Directions for this task: The answer should be each line from the entries below that has the word "Color" in it.

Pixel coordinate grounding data
+ + +

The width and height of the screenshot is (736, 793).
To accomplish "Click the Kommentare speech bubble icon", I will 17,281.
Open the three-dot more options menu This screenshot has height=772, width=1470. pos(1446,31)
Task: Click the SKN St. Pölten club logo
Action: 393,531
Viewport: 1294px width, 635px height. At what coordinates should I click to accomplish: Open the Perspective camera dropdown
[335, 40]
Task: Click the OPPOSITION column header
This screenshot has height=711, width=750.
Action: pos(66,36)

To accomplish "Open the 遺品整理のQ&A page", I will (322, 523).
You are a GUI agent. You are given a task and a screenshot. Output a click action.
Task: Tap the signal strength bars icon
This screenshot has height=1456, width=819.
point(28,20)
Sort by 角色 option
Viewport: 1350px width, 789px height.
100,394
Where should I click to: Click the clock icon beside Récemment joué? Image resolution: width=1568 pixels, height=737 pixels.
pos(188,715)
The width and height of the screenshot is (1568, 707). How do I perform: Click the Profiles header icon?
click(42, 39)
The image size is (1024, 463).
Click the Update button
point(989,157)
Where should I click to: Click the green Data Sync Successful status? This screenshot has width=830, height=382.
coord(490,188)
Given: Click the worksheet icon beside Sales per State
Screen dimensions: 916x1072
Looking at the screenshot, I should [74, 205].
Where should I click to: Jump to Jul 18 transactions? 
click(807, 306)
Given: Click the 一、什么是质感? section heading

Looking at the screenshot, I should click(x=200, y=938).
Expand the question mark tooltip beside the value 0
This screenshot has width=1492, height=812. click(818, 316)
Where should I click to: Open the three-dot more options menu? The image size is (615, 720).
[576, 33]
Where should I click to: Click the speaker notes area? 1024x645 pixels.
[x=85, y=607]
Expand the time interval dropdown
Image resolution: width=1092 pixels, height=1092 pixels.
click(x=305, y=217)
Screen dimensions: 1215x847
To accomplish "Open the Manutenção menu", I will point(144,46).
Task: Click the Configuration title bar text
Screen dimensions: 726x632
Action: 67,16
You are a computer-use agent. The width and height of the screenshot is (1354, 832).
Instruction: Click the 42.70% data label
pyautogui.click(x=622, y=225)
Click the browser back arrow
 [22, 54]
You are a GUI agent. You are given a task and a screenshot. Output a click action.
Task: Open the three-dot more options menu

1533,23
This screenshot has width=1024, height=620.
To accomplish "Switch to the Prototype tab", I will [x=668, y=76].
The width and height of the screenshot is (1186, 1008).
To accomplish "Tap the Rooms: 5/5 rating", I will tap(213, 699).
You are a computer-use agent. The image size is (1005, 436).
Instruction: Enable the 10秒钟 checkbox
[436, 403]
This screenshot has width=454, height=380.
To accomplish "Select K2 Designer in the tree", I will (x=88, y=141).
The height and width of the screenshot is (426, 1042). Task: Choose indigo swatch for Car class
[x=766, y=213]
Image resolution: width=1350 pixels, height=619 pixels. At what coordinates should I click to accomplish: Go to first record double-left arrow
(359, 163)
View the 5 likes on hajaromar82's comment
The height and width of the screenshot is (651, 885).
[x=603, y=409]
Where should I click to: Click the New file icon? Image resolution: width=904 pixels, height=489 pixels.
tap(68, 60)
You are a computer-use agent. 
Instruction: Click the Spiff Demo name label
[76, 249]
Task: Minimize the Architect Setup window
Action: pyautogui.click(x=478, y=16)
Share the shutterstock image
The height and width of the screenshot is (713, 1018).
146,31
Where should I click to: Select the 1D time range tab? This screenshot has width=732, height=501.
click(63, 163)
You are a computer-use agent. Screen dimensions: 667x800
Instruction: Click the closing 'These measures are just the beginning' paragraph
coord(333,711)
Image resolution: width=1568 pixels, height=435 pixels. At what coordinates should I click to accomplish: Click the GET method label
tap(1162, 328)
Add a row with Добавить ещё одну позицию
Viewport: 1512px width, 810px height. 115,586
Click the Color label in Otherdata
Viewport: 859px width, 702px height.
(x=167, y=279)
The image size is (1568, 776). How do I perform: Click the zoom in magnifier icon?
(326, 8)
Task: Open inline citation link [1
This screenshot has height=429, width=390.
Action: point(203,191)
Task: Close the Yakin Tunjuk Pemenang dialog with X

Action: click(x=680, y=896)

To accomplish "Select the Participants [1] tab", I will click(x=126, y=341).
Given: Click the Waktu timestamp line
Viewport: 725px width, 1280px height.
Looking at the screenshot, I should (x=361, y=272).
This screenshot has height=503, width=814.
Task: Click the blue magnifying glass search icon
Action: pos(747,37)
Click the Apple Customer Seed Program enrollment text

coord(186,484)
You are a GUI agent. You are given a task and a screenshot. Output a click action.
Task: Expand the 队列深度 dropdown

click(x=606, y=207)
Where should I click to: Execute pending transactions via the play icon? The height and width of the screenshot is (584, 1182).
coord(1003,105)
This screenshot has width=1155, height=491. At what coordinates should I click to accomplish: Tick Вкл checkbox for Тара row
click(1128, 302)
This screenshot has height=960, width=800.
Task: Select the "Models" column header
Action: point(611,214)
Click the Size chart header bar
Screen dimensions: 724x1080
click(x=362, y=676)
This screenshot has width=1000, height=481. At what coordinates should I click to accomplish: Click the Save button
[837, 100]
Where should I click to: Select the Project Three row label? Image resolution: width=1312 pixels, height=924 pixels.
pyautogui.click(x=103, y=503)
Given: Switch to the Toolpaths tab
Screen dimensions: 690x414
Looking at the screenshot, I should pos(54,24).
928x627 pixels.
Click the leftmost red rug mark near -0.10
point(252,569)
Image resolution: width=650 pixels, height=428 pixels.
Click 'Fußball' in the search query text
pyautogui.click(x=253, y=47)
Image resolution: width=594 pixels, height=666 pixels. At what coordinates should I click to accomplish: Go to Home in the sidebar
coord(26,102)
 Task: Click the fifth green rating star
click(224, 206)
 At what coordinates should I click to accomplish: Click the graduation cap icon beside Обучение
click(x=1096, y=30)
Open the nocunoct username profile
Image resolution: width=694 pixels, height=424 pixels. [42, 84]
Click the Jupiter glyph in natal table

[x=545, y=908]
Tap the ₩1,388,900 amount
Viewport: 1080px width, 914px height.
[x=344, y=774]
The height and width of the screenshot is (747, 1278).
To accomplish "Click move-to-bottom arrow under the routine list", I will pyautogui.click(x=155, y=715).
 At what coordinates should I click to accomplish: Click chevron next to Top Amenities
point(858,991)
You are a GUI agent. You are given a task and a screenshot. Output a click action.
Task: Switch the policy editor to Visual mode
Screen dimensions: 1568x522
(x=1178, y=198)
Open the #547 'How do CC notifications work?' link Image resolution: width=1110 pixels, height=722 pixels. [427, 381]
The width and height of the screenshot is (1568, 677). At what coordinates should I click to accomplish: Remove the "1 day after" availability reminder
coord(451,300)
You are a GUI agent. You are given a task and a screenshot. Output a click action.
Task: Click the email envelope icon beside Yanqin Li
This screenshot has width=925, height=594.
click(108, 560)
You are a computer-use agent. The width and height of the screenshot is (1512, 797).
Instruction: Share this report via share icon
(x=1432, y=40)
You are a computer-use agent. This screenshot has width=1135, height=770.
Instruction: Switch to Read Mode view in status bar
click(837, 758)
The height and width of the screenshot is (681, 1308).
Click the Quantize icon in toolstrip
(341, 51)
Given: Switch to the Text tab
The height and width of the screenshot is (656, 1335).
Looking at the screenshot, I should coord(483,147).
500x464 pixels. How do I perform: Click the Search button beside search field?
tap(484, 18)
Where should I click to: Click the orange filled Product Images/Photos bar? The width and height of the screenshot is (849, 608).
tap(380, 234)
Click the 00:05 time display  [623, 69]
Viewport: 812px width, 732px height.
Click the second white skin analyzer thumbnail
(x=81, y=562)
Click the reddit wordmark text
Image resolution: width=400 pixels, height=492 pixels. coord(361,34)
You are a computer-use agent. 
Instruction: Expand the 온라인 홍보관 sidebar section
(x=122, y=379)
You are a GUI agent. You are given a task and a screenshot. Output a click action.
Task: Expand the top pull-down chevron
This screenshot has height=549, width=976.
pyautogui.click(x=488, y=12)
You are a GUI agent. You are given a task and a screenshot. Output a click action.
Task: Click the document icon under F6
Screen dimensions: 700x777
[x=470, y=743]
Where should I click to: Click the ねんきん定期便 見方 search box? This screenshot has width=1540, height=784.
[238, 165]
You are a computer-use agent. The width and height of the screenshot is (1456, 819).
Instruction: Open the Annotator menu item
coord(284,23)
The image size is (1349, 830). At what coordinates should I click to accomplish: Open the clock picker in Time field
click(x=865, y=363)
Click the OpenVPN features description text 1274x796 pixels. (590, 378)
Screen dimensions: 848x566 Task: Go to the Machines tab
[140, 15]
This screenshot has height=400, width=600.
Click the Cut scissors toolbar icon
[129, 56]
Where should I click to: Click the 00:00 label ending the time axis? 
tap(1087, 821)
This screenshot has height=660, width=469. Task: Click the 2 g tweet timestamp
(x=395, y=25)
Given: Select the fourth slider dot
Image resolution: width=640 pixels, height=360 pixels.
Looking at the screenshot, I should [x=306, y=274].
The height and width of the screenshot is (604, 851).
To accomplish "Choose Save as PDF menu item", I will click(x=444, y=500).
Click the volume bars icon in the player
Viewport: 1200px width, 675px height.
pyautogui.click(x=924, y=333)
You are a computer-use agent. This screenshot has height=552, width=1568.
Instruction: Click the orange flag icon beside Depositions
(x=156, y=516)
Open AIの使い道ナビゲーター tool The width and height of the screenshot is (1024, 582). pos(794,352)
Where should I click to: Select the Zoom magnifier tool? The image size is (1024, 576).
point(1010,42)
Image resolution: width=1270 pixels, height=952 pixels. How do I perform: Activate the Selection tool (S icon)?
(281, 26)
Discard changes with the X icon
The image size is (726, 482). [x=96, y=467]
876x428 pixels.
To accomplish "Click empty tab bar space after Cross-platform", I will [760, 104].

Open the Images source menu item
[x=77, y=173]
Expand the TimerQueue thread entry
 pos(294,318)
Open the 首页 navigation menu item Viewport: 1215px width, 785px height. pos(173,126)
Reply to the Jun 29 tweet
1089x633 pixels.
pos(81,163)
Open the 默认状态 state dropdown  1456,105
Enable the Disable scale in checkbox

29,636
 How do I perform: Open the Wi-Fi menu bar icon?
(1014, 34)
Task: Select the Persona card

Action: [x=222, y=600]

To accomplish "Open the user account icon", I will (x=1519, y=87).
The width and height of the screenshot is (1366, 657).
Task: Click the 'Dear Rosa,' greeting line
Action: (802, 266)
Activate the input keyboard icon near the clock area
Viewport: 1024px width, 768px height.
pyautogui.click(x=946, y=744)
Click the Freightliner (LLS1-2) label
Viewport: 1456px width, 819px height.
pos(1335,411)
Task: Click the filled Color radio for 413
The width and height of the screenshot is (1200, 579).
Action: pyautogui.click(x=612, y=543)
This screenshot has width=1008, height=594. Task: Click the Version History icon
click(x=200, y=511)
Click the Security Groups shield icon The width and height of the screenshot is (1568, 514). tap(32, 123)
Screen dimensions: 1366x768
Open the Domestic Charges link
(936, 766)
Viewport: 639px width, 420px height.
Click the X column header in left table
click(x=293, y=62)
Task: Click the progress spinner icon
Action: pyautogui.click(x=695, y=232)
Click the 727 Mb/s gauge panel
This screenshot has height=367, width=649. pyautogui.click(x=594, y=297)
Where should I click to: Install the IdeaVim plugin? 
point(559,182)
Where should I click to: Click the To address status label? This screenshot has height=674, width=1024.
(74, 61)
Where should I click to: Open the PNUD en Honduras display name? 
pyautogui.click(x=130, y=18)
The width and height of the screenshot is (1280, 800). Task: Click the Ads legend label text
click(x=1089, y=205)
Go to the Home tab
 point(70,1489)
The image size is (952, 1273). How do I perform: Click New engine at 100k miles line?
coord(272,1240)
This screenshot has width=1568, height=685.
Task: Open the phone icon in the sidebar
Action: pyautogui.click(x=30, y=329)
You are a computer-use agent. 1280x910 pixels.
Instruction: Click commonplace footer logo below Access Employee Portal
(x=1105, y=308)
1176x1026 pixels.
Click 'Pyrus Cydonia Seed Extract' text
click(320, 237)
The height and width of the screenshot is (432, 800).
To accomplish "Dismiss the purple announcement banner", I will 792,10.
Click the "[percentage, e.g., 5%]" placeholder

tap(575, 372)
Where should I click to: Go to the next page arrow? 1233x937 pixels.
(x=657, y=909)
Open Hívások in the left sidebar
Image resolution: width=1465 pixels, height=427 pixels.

+ + +

Answer box:
Click the Color label in Otherdata
Task: Click the filled Color radio for 413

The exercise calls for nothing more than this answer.